Collected data:
::::::
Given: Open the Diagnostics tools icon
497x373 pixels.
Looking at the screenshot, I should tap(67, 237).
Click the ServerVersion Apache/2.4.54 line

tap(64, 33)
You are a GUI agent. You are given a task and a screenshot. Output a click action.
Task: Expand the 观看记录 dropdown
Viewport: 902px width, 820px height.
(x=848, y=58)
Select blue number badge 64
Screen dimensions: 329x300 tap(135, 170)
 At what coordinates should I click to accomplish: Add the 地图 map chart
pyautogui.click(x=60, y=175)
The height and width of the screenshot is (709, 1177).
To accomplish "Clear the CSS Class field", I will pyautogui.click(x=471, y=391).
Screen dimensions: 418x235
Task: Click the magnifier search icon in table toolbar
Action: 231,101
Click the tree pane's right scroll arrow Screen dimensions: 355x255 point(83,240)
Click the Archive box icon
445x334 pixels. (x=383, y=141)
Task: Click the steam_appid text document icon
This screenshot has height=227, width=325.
::::::
**INSTRUCTIONS FOR THE TASK**.
From the first line of the entries above to the line with "The height and", please return every line exactly, keeping both ends.

**RESULT OF THIS EXERCISE**.
Given: Open the Diagnostics tools icon
497x373 pixels.
Looking at the screenshot, I should tap(67, 237).
Click the ServerVersion Apache/2.4.54 line

tap(64, 33)
You are a GUI agent. You are given a task and a screenshot. Output a click action.
Task: Expand the 观看记录 dropdown
Viewport: 902px width, 820px height.
(x=848, y=58)
Select blue number badge 64
Screen dimensions: 329x300 tap(135, 170)
 At what coordinates should I click to accomplish: Add the 地图 map chart
pyautogui.click(x=60, y=175)
The height and width of the screenshot is (709, 1177).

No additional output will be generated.